Existen los insecticidas de efecto latente (el producto permanece en el lugar aplicado el tiempo suficiente para aniquilar a toda la plaga) que también son no acumulables (el producto se degrada sin provocar tóxicos).
Fungicidas:
Son sustancias químicas utilizadas para impedir el crecimiento de hongos y mohos perjudiciales. Hay tres hongos muy peligrosos para los cultivos que pueden ser combatidos a través de fungicidas: roya del trigo, el tizón del maíz y la enfermedad de la patata (este último adquirió fama durante la Gran Hambruna Irlandesa de 1840 donde aproximadamente un millón de personas murieron y un millón más emigró).
Los fungicidas se clasifican por su modo de acción (protectores o eliminadores); por su composición (distintos elementos como zinc, quininas o estaño); y por su campo de aplicación (protección de semillas, desinfección del suelo o directamente sobre las plantas).
Coadyuvantes
Coadyuvantes agrícolas son todos los productos que mejoran o facilitan la actividad de los agroquímicos o modifican las características de la solución que se pulverizará sobre los cultivos.

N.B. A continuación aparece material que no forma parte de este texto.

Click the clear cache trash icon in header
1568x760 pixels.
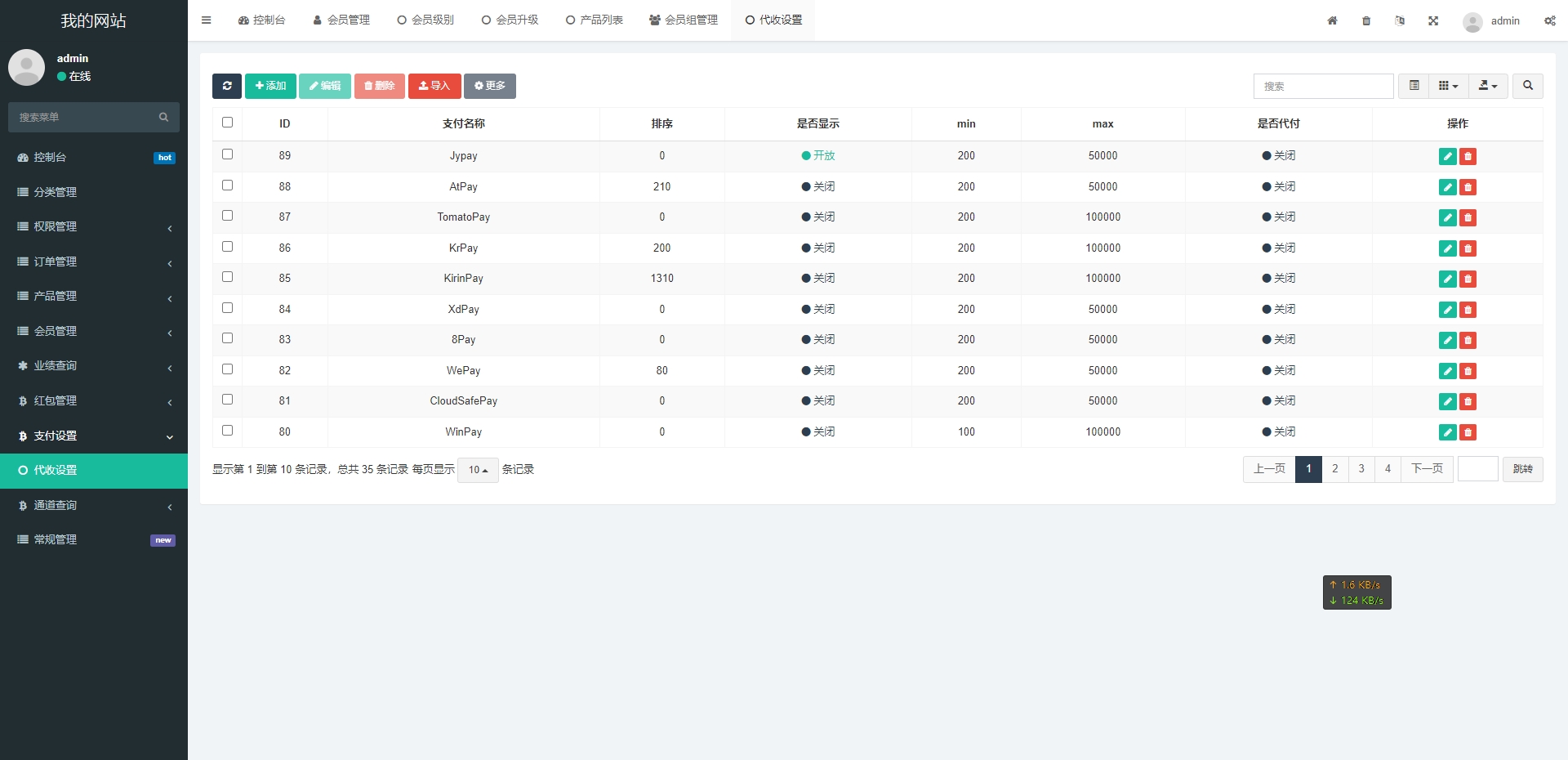tap(1366, 20)
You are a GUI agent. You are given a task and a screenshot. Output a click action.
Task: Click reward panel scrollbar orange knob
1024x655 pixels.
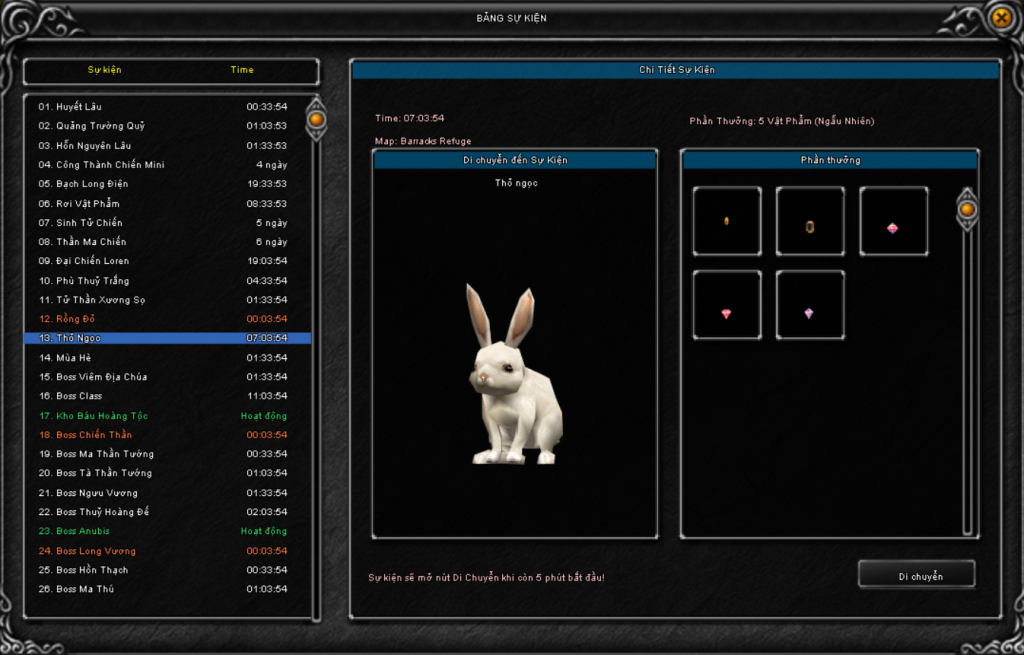coord(967,210)
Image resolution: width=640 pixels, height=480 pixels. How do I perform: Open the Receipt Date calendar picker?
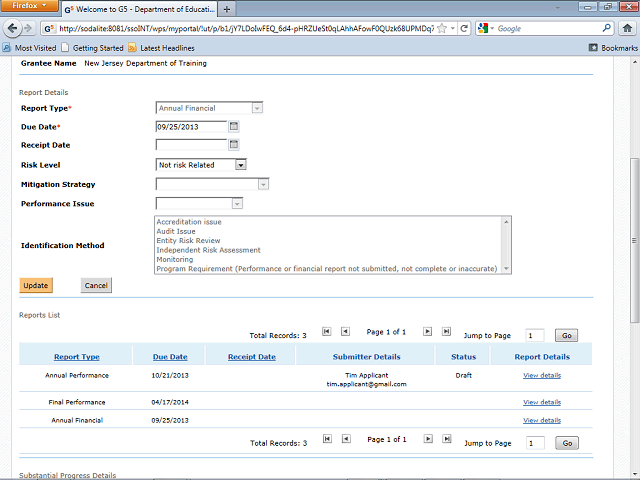234,145
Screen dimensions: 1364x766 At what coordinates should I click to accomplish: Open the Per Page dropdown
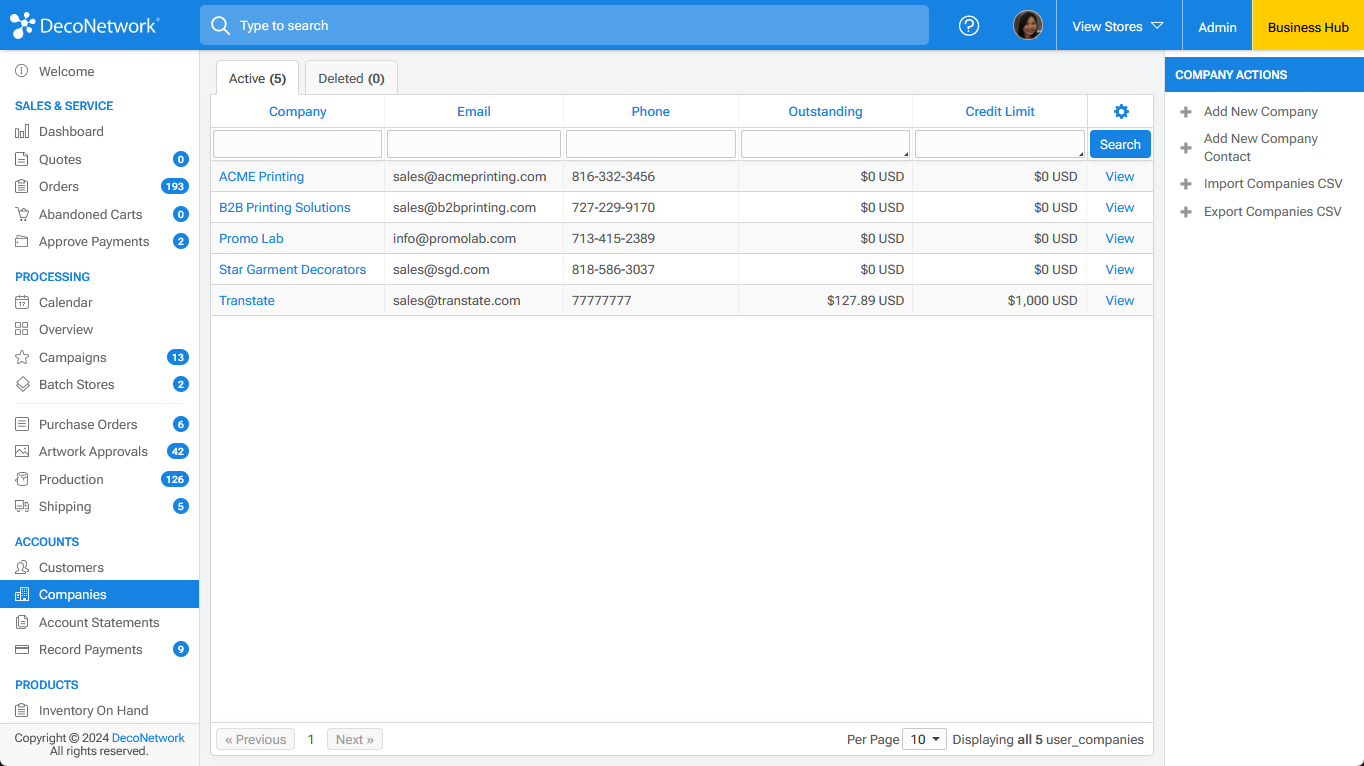tap(923, 740)
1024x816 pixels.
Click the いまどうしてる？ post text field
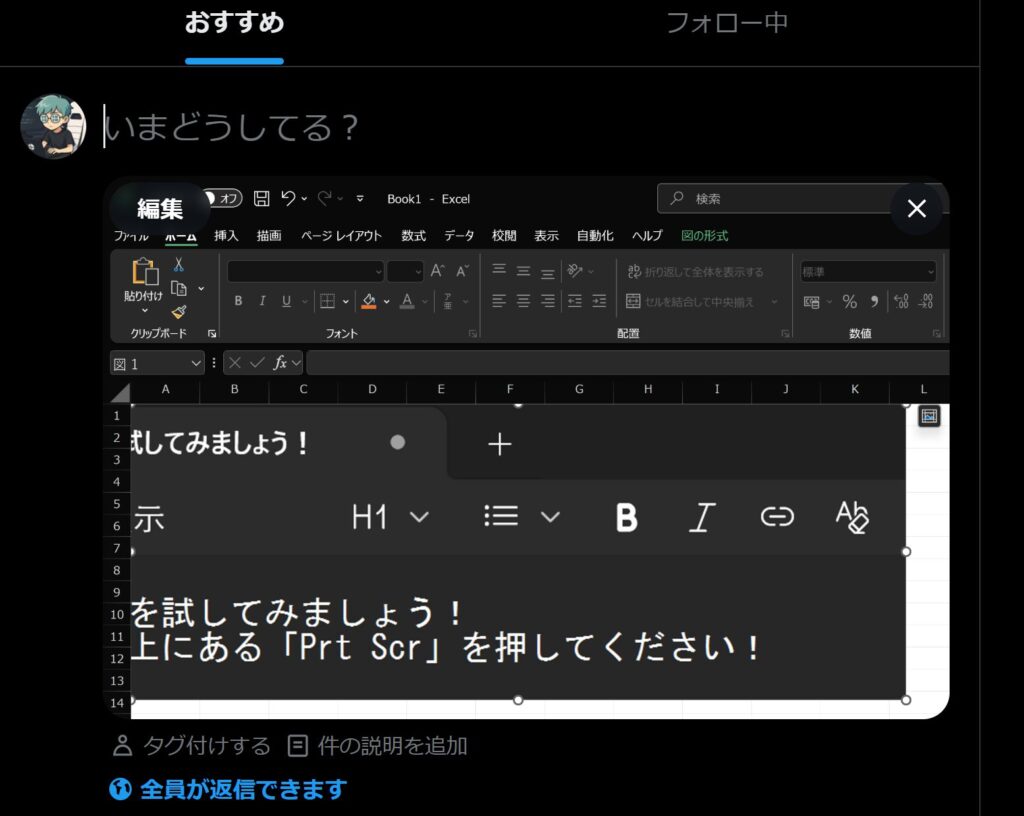[x=400, y=128]
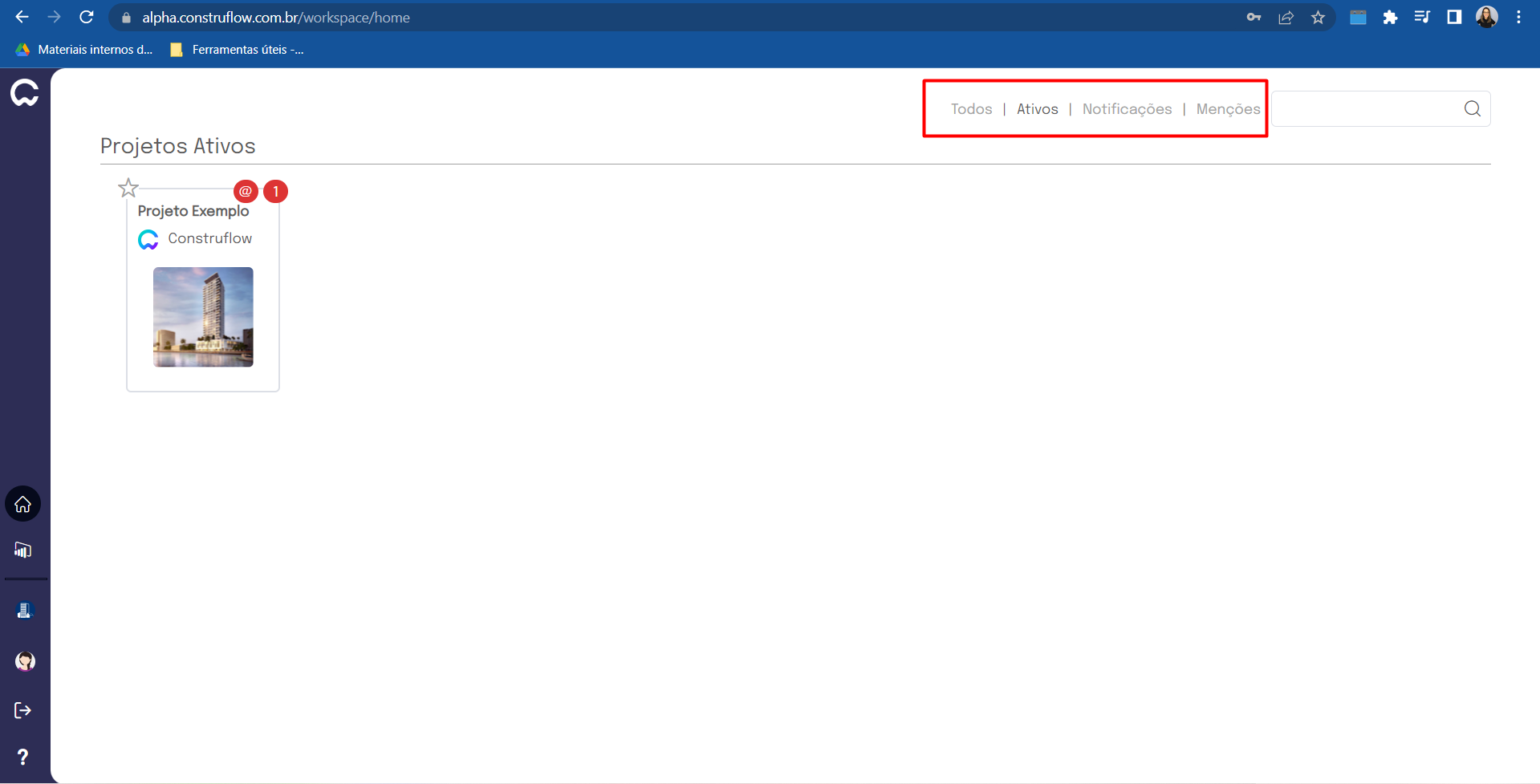Click the logout icon in sidebar
Image resolution: width=1540 pixels, height=784 pixels.
click(x=23, y=710)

Para saber qué coadyuvante utilizar, se debe determinar cuál es la maleza, hongo o insecto que desea erradicar. Los coadyuvantes también generan ventajas al momento de la aplicación del producto como, por ejemplo, ayudar a utilizar menos producto, generando ahorro para el productor.
Cómo comprar un agroquímico
En los sitios web de venta de insumos agrícolas podemos encontrar una amplia oferta de agroquímicos. Estos sitios cuentan con amplias opciones de búsqueda y, en cada publicación, cada producto cuenta con una ficha que detalla sus características.
Hay que tener en cuenta que la mayoría de los cultivos están destinados a la satisfacción de nuestras necesidades básicas: desde la base de nuestra alimentación (papa, maíz, arroz, trigo, etcétera) hasta materias primas muy necesarias como, por ejemplo, el algodón.
Si una plaga pone en jaque la supervivencia de un cultivo específico, esto podría ocasionar grandes perjuicios: suba de precios, falta de acceso al producto faltante, recesión en las economías que dependen del agro. Si tenemos a nuestro alcance la manera de prevenir esta situación, es mejor hacerlo y evitar malos resultados.